CD4(+)and CD8(+)T-cell reactions against leukemia-associated- or minor-histocompatibility-antigens in AML-patients after allogeneic SCT.

T-cells play an important role in the remission-maintenance in AML-patients (pts) after SCT, however the role of LAA- (WT1, PR1, PRAME) or minor-histocompatibility (mHag, HA1) antigen-specific CD4(+) and CD8(+)T-cells is not defined. A LAA/HA1-peptide/protein stimulation, cloning and monitoring strategy for specific CD8(+)/CD4(+)T-cells in AML-pts after SCT is given. Our results show that (1) LAA-peptide-specific CD8+T-cells are detectable in every AML-pt after SCT. CD8(+)T-cells, recognizing two different antigens detectable in 5 of 7 cases correlate with long-lasting remissions.

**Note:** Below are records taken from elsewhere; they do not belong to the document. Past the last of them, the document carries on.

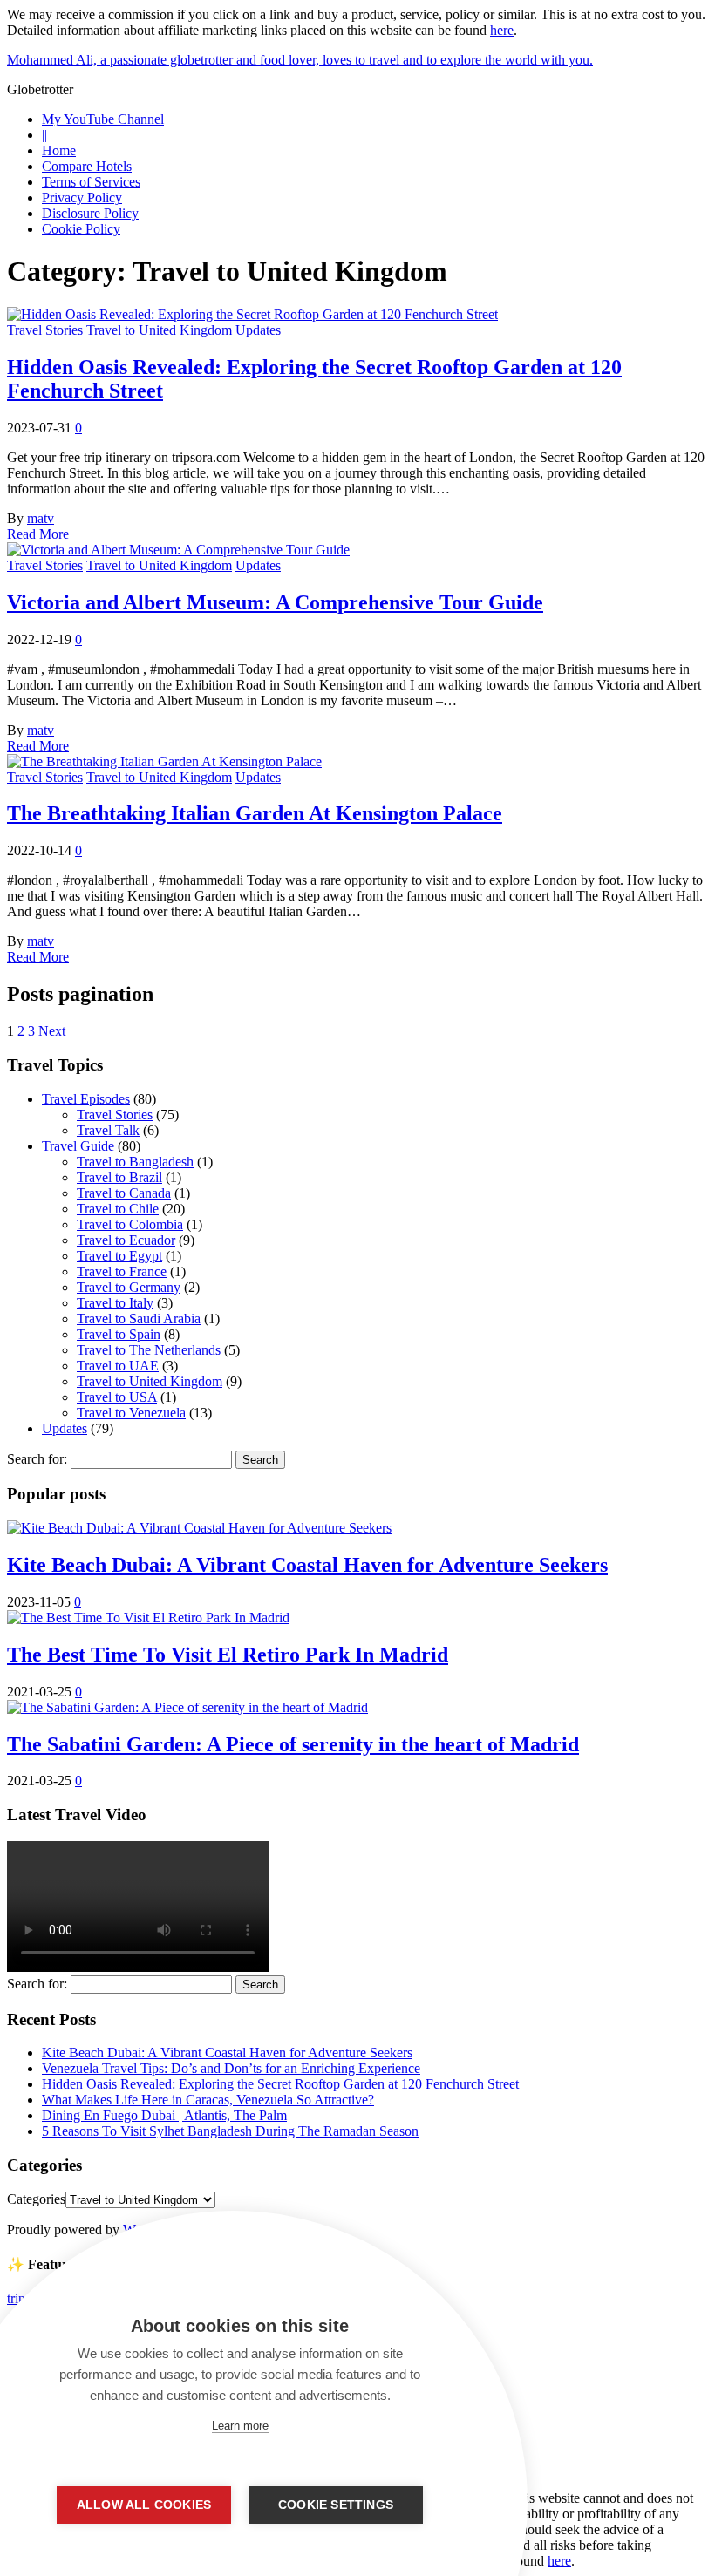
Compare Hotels (87, 166)
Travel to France (122, 1271)
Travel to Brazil (119, 1177)
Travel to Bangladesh (135, 1161)
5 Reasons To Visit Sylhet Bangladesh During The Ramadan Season (230, 2131)
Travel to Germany (128, 1287)
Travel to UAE (118, 1365)
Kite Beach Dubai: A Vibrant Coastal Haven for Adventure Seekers (307, 1564)
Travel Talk (108, 1130)
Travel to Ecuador (126, 1240)
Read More (38, 534)
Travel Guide (78, 1145)
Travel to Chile (118, 1208)
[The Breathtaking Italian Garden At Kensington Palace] (164, 761)
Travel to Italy (115, 1302)
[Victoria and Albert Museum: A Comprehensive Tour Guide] (178, 549)
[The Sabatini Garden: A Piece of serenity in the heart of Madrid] (187, 1707)
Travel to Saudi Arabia (139, 1318)
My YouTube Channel (103, 119)
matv (40, 518)
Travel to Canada (124, 1193)
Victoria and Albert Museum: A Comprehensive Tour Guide (275, 602)
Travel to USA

Clonal TCR-Vβ-restriction exemplarily proven by spectratyping in PRAME-specific CD8(+)T-cells; high PRAME-peptide-reactivity was CD4(+)-associated, as shown by IFN-γ-release. (2) Two types of antigen-presenting cells (APCs) were tested for presentation of LAA/HA1-proteins to CD4(+)T-cells: miniEBV-transduced lymphoblastoid cells (B-cell-source) and CD4-depleted MNC (source for B-cell/monocyte/DC). We provide a refined cloning-system for proliferating, CD40L(+)CD4(+)T-cells after LAA/HA1-stimulation. CD4(+)T-cells produced cytokines (GM-CSF, IFN-γ) upon exposure to LAA/HA1-stimulation until after at least 7 restimulations and demonstrated cytotoxic activity against naive blasts, but not fibroblasts. Antileukemic activity of unstimulated, stimulated or cloned CD4(+)T-cells correlated with defined T-cell-subtypes and the clinical course of the disease. In conclusion we provide immunological tools to enrich and monitor LAA/HA1-CD4(+)- and CD8(+)T-cells in AML-pts after SCT and generate data with relevant prognostic value. We were able to demonstrate the presence of LAA-peptide-specific CD8(+)T-cell clones in AML-pts after SCT. In addition, we were also able to enrich specific antileukemic reactive CD4(+)T-cells without GvH-reactivity upon repeated LAA/HA1-protein stimulation and limiting dilution cloning.